The Israeli military has been launching explosive weapons in densely crowded city blocks, causing tremendous civilian harm. Bashi said that it was predictable.

The Israeli War on Hamas: Military and Civilian Response to Israel’s Oct. 17 Explosion in the Parking Lot of Shifa

Medical units are not to be used in an attempt to protect military objectives from attack, according to 1977 additions to the international rules of warfare.

Any response would have to be proportional. A lone gunman firing from a hospital wouldn’t give an army the right to destroy the entire building, according to lawyers.

The former Israeli military lawyer, Sharvit Baruch, spent years working with Israeli commanders as they compiled target lists during times of relative calm.

The first was an Oct. 17 explosion in the parking lot of the Al-Ahli Arab Hospital in Gaza City. The Palestinians said there were many killed and blamed the Israelis. Israel denied involvement, saying the cause was an errant rocket fired by Palestinian militants. U.S. and other intelligence agencies also investigated, and said the evidence pointed to a Palestinian rocket.

At least some of the casualties were among the thousands of Palestinians who are camping out on the grounds of Shifa and other hospitals, hoping they will provide at least a bit more safety than other places in Gaza, a territory under almost round-the-clock bombardment.

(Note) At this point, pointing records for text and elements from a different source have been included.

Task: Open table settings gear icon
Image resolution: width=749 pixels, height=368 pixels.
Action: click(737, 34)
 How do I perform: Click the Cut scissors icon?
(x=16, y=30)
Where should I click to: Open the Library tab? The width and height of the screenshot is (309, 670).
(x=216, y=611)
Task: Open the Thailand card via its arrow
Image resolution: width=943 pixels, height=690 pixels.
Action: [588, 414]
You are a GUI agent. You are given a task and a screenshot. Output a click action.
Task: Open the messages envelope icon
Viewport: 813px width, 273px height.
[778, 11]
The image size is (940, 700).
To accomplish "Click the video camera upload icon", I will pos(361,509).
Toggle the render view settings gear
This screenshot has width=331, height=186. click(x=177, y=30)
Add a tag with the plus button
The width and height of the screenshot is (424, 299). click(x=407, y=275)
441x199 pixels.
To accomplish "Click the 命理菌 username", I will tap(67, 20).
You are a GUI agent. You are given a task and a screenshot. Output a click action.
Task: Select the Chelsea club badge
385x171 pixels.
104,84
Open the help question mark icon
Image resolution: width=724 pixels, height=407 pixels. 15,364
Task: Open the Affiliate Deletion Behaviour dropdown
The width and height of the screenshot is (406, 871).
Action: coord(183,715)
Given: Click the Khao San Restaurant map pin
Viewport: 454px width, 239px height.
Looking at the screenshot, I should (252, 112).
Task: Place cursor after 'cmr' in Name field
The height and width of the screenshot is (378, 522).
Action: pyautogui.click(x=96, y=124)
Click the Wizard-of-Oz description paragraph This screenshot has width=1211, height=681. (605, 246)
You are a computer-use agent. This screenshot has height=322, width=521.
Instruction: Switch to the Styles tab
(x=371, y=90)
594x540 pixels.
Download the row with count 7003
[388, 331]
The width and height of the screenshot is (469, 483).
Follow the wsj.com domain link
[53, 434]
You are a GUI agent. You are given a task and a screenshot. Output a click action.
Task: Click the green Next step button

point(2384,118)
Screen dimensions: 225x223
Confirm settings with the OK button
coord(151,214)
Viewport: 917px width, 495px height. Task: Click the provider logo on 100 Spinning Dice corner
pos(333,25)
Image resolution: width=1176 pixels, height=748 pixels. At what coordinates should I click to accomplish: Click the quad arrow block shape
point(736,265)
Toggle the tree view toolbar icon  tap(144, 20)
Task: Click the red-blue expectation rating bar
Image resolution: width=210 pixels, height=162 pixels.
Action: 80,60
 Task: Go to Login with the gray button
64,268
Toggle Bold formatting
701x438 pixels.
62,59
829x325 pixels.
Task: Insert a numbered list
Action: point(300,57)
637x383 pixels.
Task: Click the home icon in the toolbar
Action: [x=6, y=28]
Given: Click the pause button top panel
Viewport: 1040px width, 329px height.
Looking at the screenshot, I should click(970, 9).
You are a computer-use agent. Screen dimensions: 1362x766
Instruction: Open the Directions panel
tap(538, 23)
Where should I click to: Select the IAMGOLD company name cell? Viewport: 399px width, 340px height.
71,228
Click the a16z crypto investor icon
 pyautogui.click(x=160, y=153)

Sari Bashi said Human Rights Watch is investigating this attack on Shifa hospital, noting Israel said the Hamas fighters were leaving the hospital, not attacking from it. She said that Israel did not give any warning of the strike.

“These are the kinds of rules that all the nations in the world have agreed to,” she said. The Israeli military is not accepting those rules, even on its own statements.

In addition, Hamas has always targeted Israeli civilians, from scores of suicide bombings in the 1990s and early 2000s, to its Oct. 7 massacre in southern Israel.

The group holds about 240 hostages, most of them civilians, and during the past month, has fired thousands of rockets in ongoing attacks directed at civilians in Israeli cities.

Over 11,000 people have been killed in Gaza Strip since fighting between Israel and Hamas started on October 7, mostly civilians, Gaza’s Health Ministry said. On Saturday, bombs fell on al-Maghazi refugee camp, killing at least 45. On Friday, Israel struck an ambulance convoy at Gaza’s largest medical facility, Al-Shifa Hospital, killing at least 13, according to the World Health Organization.